▶ _Your task_:
Show, from the records below, all lines that contain the word "Performance".
--- Source material ---
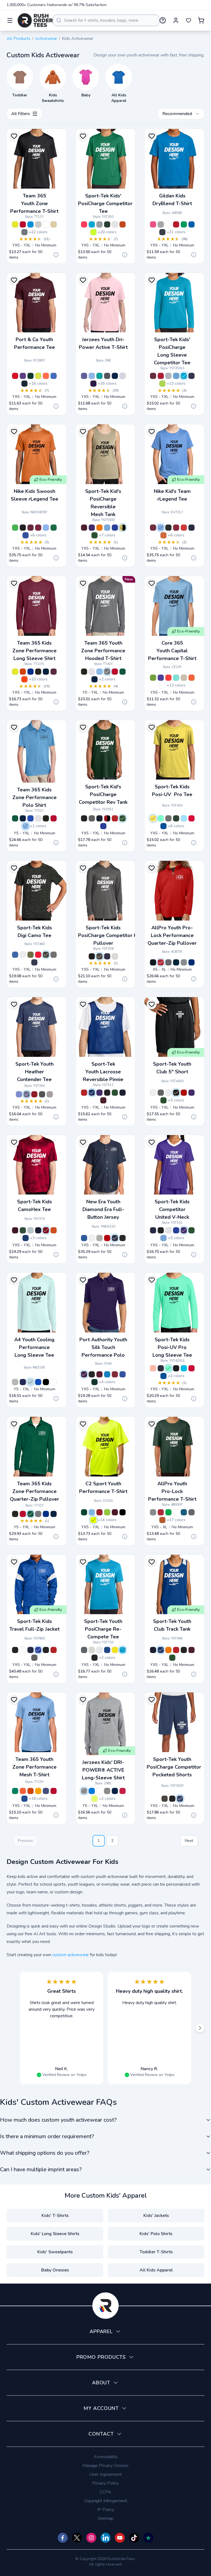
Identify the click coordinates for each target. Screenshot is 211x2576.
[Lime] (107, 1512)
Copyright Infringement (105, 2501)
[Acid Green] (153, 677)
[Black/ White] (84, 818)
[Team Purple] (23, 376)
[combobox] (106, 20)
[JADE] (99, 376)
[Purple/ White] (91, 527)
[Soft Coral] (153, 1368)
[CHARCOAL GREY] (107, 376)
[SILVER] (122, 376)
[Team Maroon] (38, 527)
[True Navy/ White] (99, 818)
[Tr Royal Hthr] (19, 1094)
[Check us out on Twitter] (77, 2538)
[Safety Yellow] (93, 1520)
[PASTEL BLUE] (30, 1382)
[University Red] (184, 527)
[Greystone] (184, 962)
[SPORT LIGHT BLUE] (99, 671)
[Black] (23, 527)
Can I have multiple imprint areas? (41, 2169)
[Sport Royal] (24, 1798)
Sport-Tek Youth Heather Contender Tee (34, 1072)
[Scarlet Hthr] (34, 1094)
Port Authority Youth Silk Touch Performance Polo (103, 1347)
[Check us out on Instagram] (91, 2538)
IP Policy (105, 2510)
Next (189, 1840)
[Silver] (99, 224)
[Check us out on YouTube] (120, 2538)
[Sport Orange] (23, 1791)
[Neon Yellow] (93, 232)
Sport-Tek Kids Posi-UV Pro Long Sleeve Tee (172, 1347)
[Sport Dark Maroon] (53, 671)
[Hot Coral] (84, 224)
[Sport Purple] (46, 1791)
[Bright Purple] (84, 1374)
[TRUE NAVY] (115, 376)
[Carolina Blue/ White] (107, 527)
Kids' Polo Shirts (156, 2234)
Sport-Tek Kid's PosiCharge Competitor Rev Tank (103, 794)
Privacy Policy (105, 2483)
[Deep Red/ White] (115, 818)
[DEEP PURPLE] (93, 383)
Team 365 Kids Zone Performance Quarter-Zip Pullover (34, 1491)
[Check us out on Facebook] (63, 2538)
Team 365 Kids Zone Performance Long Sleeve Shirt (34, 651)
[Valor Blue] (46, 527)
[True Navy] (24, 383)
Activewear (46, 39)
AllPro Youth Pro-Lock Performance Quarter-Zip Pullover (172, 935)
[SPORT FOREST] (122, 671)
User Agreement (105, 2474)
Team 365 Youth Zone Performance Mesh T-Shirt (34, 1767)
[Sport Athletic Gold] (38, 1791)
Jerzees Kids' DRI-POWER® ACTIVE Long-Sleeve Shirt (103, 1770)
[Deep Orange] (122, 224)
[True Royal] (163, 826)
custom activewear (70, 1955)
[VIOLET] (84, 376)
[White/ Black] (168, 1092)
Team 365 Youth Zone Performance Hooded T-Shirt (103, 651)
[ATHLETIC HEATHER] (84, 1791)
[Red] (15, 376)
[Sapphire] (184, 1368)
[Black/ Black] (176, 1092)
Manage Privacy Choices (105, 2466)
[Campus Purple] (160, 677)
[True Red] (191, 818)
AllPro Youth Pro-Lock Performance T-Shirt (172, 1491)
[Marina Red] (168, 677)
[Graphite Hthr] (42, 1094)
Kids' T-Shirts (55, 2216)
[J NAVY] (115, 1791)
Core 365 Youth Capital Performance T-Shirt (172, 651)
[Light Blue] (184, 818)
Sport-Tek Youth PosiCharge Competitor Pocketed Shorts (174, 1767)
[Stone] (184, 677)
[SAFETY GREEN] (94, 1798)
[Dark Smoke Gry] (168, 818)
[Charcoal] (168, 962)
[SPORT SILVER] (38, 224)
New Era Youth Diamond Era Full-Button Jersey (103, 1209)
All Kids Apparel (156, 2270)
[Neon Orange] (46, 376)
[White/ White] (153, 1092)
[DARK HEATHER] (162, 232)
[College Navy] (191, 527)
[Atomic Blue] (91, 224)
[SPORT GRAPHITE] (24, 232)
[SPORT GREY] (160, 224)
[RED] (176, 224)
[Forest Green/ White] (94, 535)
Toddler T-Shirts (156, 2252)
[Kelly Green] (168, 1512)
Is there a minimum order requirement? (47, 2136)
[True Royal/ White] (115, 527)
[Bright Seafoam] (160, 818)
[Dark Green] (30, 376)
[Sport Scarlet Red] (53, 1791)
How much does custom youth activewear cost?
---
--- Source material ---
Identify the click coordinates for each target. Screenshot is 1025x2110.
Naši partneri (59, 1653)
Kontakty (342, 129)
---
▶ _Result for this task_:
Port Authority Youth Silk Touch Performance Polo (103, 1347)
Team 365 Kids Zone Performance Quarter-Zip Pullover (34, 1491)
Team 365 Kids Zone Performance Long Sleeve Shirt (34, 651)
AllPro Youth Pro-Lock Performance Quarter-Zip Pullover (172, 935)
Team 365 Youth Zone Performance Mesh T-Shirt (34, 1767)
Team 365 Youth Zone Performance Hooded T-Shirt (103, 651)
AllPro Youth Pro-Lock Performance T-Shirt (172, 1491)
Core 365 Youth Capital Performance T-Shirt (172, 651)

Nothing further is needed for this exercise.